- Place the cream cheese in a medium-sized mixing bowl and allow it to soften at room temperature for about 1 hour. 
- Meanwhile, slice the English cucumber crosswise into ultra-thin rounds, about 1/8-inch thick, using a sharp knife or mandoline. Transfer the cucumber slices to a fine-mesh strainer set over a bowl. Sprinkle with ½ teaspoon of the kosher salt and toss gently to coat. Let the cucumbers sit and drain for 30 to 60 minutes, tossing occasionally to help release excess moisture. 
- Finely chop the fresh dill and chives. Once the cream cheese is softened, add the minced dill and chives to the bowl along with the mayonnaise, remaining ½ teaspoon kosher salt, and black pepper. Stir and fold the mixture until everything is well incorporated and smooth. 
- To assemble, spread about 1½ tablespoons of the herbed cream cheese mixture onto one slice of sandwich bread using an offset spatula or butter knife. Leave a ½-inch border around the edges for clean presentation. Layer approximately 15 cucumber slices in an overlapping pattern across the cream cheese. 

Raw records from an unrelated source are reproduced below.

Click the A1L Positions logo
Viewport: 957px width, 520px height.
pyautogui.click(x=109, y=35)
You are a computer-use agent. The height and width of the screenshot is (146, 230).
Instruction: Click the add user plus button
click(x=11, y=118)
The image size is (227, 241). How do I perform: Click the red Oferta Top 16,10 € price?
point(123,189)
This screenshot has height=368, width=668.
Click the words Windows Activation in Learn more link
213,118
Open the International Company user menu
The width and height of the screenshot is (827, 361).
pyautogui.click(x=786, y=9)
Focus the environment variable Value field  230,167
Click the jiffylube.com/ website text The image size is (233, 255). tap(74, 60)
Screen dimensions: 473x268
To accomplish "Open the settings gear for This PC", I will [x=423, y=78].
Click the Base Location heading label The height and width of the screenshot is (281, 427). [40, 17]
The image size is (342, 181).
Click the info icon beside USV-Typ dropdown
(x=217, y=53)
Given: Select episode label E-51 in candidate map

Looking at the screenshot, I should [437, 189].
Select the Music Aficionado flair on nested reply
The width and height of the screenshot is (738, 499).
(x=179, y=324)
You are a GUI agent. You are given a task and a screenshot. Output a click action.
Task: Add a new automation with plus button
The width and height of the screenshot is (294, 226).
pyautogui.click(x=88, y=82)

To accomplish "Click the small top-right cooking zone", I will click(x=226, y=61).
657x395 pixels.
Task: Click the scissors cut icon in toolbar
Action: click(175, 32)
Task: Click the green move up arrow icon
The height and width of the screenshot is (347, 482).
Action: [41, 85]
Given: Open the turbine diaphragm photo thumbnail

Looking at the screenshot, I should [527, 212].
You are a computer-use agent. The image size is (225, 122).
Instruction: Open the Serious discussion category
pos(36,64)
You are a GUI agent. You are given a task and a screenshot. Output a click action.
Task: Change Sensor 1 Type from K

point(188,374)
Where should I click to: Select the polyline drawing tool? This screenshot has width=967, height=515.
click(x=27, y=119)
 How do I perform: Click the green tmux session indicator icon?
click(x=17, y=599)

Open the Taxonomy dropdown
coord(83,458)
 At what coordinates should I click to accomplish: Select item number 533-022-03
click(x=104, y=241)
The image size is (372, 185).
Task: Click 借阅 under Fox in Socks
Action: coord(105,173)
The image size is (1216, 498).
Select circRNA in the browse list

- Top with a second slice of bread to complete the sandwich. Continue assembling sandwiches until you’ve used up all the filling—this recipe should yield about 7 full sandwiches. 
- Using a serrated knife, trim the crusts from each sandwich and set them aside for snacking. Then, cut each sandwich into your desired shape: halves for rectangles or triangles, or quarters for smaller servings. Arrange the finished cucumber sandwiches neatly on a platter or cake stand and serve chilled.